(Records from a collection)
------------------------

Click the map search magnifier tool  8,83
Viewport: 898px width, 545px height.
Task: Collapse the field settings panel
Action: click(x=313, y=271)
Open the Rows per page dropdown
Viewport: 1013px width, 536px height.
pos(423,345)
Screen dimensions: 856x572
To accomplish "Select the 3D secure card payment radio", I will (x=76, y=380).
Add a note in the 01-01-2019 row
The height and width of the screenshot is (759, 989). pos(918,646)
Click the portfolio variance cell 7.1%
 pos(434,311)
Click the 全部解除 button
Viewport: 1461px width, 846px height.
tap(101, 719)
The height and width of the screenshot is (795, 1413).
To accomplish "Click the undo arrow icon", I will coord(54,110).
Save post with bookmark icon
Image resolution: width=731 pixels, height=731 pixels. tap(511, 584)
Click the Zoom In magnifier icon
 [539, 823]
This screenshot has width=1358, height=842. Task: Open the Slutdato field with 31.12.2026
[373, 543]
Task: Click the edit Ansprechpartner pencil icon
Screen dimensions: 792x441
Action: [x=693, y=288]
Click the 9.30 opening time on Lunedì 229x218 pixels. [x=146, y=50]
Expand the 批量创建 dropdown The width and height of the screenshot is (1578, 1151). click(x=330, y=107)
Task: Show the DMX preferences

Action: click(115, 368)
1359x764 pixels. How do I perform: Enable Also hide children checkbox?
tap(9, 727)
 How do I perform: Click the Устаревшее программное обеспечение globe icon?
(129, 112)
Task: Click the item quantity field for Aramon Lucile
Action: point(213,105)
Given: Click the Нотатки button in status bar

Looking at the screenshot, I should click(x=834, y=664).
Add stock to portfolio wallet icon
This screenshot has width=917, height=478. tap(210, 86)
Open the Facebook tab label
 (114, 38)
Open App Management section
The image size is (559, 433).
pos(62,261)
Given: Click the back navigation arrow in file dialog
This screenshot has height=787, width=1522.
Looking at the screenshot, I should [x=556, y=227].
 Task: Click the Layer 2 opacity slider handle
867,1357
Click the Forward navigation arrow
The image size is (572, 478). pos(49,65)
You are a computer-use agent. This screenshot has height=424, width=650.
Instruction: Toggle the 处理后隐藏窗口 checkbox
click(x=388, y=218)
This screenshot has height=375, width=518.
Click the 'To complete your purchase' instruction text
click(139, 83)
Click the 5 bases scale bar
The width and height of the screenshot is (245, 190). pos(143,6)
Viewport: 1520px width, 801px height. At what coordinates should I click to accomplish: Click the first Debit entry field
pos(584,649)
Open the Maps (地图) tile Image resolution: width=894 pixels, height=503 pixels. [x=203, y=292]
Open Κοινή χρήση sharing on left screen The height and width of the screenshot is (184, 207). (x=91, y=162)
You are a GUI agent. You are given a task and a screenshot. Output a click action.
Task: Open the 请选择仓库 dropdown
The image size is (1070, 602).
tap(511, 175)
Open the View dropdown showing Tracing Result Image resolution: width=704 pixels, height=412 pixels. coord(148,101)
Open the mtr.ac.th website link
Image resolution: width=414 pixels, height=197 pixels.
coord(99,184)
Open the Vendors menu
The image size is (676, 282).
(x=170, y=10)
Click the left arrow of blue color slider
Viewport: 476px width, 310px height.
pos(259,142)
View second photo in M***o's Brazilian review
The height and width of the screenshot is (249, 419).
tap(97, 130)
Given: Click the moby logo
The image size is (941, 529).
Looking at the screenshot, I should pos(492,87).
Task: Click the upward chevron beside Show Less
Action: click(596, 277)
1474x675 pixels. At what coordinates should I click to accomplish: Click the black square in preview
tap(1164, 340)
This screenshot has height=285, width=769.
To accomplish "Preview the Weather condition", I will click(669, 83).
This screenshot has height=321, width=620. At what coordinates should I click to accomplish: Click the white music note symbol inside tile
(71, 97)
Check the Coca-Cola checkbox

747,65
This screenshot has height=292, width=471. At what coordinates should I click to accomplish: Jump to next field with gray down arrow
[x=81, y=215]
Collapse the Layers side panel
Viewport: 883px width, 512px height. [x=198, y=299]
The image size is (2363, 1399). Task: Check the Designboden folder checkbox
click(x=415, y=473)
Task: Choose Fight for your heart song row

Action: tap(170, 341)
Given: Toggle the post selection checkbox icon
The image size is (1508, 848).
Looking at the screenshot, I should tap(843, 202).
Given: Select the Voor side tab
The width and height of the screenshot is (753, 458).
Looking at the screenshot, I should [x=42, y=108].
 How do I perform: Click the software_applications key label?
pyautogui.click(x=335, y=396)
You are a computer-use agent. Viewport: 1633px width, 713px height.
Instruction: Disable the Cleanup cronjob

------------------------

__Short exercise__:
Reproduce all of the material above word for word.

__Reply to the exercise__:
Click the map search magnifier tool  8,83
Viewport: 898px width, 545px height.
Task: Collapse the field settings panel
Action: click(x=313, y=271)
Open the Rows per page dropdown
Viewport: 1013px width, 536px height.
pos(423,345)
Screen dimensions: 856x572
To accomplish "Select the 3D secure card payment radio", I will (x=76, y=380).
Add a note in the 01-01-2019 row
The height and width of the screenshot is (759, 989). pos(918,646)
Click the portfolio variance cell 7.1%
 pos(434,311)
Click the 全部解除 button
Viewport: 1461px width, 846px height.
tap(101, 719)
The height and width of the screenshot is (795, 1413).
To accomplish "Click the undo arrow icon", I will coord(54,110).
Save post with bookmark icon
Image resolution: width=731 pixels, height=731 pixels. tap(511, 584)
Click the Zoom In magnifier icon
 [539, 823]
This screenshot has width=1358, height=842. Task: Open the Slutdato field with 31.12.2026
[373, 543]
Task: Click the edit Ansprechpartner pencil icon
Screen dimensions: 792x441
Action: [x=693, y=288]
Click the 9.30 opening time on Lunedì 229x218 pixels. [x=146, y=50]
Expand the 批量创建 dropdown The width and height of the screenshot is (1578, 1151). click(x=330, y=107)
Task: Show the DMX preferences

Action: click(115, 368)
1359x764 pixels. How do I perform: Enable Also hide children checkbox?
tap(9, 727)
 How do I perform: Click the Устаревшее программное обеспечение globe icon?
(129, 112)
Task: Click the item quantity field for Aramon Lucile
Action: point(213,105)
Given: Click the Нотатки button in status bar

Looking at the screenshot, I should click(x=834, y=664).
Add stock to portfolio wallet icon
This screenshot has width=917, height=478. tap(210, 86)
Open the Facebook tab label
 (114, 38)
Open App Management section
The image size is (559, 433).
pos(62,261)
Given: Click the back navigation arrow in file dialog
This screenshot has height=787, width=1522.
Looking at the screenshot, I should [x=556, y=227].
 Task: Click the Layer 2 opacity slider handle
867,1357
Click the Forward navigation arrow
The image size is (572, 478). pos(49,65)
You are a computer-use agent. This screenshot has height=424, width=650.
Instruction: Toggle the 处理后隐藏窗口 checkbox
click(x=388, y=218)
This screenshot has height=375, width=518.
Click the 'To complete your purchase' instruction text
click(139, 83)
Click the 5 bases scale bar
The width and height of the screenshot is (245, 190). pos(143,6)
Viewport: 1520px width, 801px height. At what coordinates should I click to accomplish: Click the first Debit entry field
pos(584,649)
Open the Maps (地图) tile Image resolution: width=894 pixels, height=503 pixels. [x=203, y=292]
Open Κοινή χρήση sharing on left screen The height and width of the screenshot is (184, 207). (x=91, y=162)
You are a GUI agent. You are given a task and a screenshot. Output a click action.
Task: Open the 请选择仓库 dropdown
The image size is (1070, 602).
tap(511, 175)
Open the View dropdown showing Tracing Result Image resolution: width=704 pixels, height=412 pixels. coord(148,101)
Open the mtr.ac.th website link
Image resolution: width=414 pixels, height=197 pixels.
coord(99,184)
Open the Vendors menu
The image size is (676, 282).
(x=170, y=10)
Click the left arrow of blue color slider
Viewport: 476px width, 310px height.
pos(259,142)
View second photo in M***o's Brazilian review
The height and width of the screenshot is (249, 419).
tap(97, 130)
Given: Click the moby logo
The image size is (941, 529).
Looking at the screenshot, I should pos(492,87).
Task: Click the upward chevron beside Show Less
Action: click(596, 277)
1474x675 pixels. At what coordinates should I click to accomplish: Click the black square in preview
tap(1164, 340)
This screenshot has height=285, width=769.
To accomplish "Preview the Weather condition", I will click(669, 83).
This screenshot has height=321, width=620. At what coordinates should I click to accomplish: Click the white music note symbol inside tile
(71, 97)
Check the Coca-Cola checkbox

747,65
This screenshot has height=292, width=471. At what coordinates should I click to accomplish: Jump to next field with gray down arrow
[x=81, y=215]
Collapse the Layers side panel
Viewport: 883px width, 512px height. [x=198, y=299]
The image size is (2363, 1399). Task: Check the Designboden folder checkbox
click(x=415, y=473)
Task: Choose Fight for your heart song row

Action: tap(170, 341)
Given: Toggle the post selection checkbox icon
The image size is (1508, 848).
Looking at the screenshot, I should tap(843, 202).
Given: Select the Voor side tab
The width and height of the screenshot is (753, 458).
Looking at the screenshot, I should [x=42, y=108].
 How do I perform: Click the software_applications key label?
pyautogui.click(x=335, y=396)
You are a computer-use agent. Viewport: 1633px width, 713px height.
Instruction: Disable the Cleanup cronjob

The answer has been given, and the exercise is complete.